Al igual que en el caso de diputados y senadores, todos los que dicen que el outsourcing es la fuente magnífica de la “competitividad” deberían aplicarse dicho esquema de contratación a sí mismos para aumentar su propia competitividad. Como dice el dicho “hágase la voluntad de Dios, en los bueyes de mi compadre.”

La reforma = aumento del desempleo

Como ya hemos comentado, en este mismo espacio, hace un siglo las condiciones laborales eran muy parecidas al esquema de la esclavitud. La gente vivía para trabajar y no trabajaba para vivir y esto era considerado “normal” por los oligarcas.

A principios del siglo XIX, una de las reivindicaciones básicas de los trabajadores era la jornada laboral máxima de ocho horas diarias: “ocho horas para el trabajo, ocho horas para el sueño y ocho horas para la casa”. En Estados Unidos, ya desde 1829 hubo una serie de movimientos que solicitaron, formalmente, la jornada laboral máxima de ocho horas. Dicha jornada se consiguió, en Estados Unidos, hasta 1868, con la Ley Ingersoll, en la que se establecían jornadas máximas diarias de ocho a 10 horas (aunque había cláusulas que permitían ampliar dicha jornada hasta 14 ó 18 horas diarias). Ante la falta de cumplimiento de la ley, las organizaciones laborales y sindicales norteamericanas se movilizaron. Luego de la famosa huelga del 1° de mayo de 1886 se obtuvo dicha conquista laboral. A partir de 1886 en varios países se fue consiguiendo, paulatinamente, el mismo derecho a tener tiempo para destinar al descanso, a la recreación, a la educación, a la familia, etcétera.

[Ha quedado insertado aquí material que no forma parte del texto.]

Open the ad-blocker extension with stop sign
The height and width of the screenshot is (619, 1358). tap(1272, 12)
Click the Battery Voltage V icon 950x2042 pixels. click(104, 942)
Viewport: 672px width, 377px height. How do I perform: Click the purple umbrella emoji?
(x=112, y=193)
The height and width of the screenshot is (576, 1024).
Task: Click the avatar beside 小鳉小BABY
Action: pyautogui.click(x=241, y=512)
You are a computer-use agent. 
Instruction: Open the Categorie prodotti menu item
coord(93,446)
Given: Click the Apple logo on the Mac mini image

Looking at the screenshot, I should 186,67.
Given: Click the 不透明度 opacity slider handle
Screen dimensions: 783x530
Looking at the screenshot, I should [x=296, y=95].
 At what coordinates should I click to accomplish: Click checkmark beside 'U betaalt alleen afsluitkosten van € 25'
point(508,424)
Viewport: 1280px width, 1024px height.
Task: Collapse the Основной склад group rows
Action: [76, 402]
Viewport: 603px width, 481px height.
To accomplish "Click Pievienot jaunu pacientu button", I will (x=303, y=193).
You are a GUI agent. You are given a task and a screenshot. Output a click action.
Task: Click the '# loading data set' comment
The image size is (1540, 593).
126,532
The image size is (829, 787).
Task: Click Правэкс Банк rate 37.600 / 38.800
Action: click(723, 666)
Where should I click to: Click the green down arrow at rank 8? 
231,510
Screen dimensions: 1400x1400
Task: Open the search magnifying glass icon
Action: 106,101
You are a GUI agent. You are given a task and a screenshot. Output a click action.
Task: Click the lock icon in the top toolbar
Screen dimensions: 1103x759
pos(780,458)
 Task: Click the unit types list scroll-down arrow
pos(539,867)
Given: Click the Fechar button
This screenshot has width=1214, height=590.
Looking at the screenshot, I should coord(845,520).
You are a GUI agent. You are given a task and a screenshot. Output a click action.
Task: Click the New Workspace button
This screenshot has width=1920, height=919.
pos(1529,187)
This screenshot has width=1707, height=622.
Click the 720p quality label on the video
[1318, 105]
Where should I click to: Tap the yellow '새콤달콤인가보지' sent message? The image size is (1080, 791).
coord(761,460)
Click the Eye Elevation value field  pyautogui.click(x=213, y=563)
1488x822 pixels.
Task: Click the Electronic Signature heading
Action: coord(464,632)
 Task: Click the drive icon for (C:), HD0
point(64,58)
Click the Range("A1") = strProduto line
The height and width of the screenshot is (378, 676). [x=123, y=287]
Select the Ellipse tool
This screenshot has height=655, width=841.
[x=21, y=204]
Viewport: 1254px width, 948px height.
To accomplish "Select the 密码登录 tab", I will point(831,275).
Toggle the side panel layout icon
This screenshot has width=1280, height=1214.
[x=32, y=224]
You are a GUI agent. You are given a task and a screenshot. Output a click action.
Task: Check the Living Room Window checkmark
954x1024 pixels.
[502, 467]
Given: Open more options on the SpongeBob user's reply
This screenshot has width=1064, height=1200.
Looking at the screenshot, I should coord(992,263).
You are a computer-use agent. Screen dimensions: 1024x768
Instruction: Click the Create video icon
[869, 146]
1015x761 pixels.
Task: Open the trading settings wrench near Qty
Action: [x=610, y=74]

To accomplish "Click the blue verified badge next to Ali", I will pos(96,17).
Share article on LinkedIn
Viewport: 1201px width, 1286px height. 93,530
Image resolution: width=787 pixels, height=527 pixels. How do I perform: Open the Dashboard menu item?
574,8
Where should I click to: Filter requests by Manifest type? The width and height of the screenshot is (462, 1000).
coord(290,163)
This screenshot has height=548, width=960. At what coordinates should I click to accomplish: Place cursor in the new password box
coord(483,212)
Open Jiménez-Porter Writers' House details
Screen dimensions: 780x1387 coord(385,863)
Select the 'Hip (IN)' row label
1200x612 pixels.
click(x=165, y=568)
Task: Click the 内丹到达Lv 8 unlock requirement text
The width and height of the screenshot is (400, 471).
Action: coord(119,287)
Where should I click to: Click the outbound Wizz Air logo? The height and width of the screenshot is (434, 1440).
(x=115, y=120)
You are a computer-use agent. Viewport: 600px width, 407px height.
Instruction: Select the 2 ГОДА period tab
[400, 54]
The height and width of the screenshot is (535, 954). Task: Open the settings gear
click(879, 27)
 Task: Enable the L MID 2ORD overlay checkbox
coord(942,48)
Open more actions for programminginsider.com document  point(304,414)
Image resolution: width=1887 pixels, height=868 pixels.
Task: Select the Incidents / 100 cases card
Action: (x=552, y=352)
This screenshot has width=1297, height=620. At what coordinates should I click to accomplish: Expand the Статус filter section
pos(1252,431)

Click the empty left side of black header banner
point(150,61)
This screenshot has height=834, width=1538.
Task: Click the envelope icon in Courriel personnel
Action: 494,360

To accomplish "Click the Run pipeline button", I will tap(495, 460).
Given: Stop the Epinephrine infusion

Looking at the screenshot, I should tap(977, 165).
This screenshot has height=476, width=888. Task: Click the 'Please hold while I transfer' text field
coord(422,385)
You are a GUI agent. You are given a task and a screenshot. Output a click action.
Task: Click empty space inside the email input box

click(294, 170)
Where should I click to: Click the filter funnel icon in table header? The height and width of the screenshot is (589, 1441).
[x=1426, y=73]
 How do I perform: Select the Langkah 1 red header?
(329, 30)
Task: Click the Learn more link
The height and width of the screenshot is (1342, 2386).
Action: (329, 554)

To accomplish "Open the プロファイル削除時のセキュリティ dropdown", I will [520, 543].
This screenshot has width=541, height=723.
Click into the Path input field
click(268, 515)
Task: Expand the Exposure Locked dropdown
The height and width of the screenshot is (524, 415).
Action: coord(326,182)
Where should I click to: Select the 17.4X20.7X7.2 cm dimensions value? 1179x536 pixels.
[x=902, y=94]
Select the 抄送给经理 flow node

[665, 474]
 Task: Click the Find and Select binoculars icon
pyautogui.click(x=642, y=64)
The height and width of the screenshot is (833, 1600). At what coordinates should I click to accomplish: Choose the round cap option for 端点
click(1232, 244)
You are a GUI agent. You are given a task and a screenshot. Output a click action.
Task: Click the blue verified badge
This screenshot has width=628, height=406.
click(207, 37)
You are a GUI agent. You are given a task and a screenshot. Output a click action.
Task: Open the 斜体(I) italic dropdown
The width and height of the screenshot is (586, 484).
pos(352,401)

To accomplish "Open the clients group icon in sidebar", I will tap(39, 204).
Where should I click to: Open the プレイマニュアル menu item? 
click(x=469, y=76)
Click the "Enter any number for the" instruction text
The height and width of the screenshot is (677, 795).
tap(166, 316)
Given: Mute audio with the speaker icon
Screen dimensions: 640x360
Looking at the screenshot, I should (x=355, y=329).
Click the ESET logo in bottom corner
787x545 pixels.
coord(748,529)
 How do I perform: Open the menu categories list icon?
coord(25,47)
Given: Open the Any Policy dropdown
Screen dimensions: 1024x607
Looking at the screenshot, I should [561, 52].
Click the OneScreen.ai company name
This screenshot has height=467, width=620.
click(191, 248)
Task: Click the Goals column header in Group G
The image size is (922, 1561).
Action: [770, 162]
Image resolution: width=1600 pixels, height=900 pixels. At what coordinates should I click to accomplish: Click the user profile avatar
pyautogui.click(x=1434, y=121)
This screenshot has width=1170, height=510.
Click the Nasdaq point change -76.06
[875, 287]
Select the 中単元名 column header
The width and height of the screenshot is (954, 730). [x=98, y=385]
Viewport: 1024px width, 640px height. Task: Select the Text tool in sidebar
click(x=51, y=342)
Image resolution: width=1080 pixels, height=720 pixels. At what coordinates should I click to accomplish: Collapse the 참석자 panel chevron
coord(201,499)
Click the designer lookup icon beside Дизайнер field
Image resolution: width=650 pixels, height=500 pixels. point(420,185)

Con la legalización de los contratos por hora (y pago por hora basado en el mísero salario mínimo) y del outsourcing, los 451 legisladores abren la puerta para sepultar, en México, la jornada laboral máxima de ocho horas pues con un pago de siete pesos con 50 centavos por hora nadie puede obtener un salario remunerador con ocho horas de trabajo diario.

A finales del siglo XIX los trabajadores norteamericanos ya lo tenían claro: reducir la jornada laboral máxima es la mejor medida para abatir el desempleo. La reforma impulsada por los 451, al igual que estamos viendo en España, lo único que hará será aumentar el desempleo y empeorar las condiciones laborales.